--- TEXT ZUR ANALYSE ---

Franchi und Rabini fordern darüber hinaus, dass die im sogenannten Critelli-Rundschreiben 2016 mitgeteilte Regelung abgeschafft wird. Diese sieht vor, dass schutzbedürftige Personen nur ein Recht auf Aufnahme haben, wenn sie vom Ministerium der Provinz zugeteilt wurden und nicht auf eigene Faust hierhergekommen sind. Die Regelung, die vom Direktor der Abteilung für Sozialpolitik Luca Critelli, unterschrieben wurde, zwinge viele Geflüchtete auf die Straße oder in Notschlafstätten.
Der zuständige Stadtrat Juri Andriollo (PD) weist die Vorwürfe teilweise zurück, gesteht aber ein, dass die Kommunikation und Streetwork verbessert werden müssen. In den nächsten Tagen will Andriollo die Verbände und Akteure in Bozen an einen Tisch bringen. Zudem brauche es nun den politischen Willen der Gemeinden und der Provinz, um einen einheitlichen Weg einzuschlagen.

--- GEGEBENE DATEN ---

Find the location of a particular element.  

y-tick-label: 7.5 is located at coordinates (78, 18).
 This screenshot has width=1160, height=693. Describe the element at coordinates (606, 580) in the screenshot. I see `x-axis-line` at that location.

---

— ZU LÖSENDE AUFGABE —
Führe den Text über die Aufnahme Geflüchteter in Bozen im Anschluss an seinen letzten Satz weiter. Die Zeilen stehen in keinem Zusammenhang mit dem Text über die Aufnahme Geflüchteter in Bozen.

— ERGEBNIS DER AUFGABE —
Laut Informationen von Bozen Solidale wurden in der Zwischenzeit 25 Plätze in Wohncontainern in Eppan für obdachlose Menschen zur Verfügung gestellt, auch in Meran sollen weitere 50 Plätze bereitgestellt werden. Nach einer langfristigen und strukturierten Lösung sieht das Vorgehen der Politik (bis jetzt) allerdings nicht aus. „Unsere Forderungen bleiben jedes Jahr dieselben“, sagt Franchi lapidar.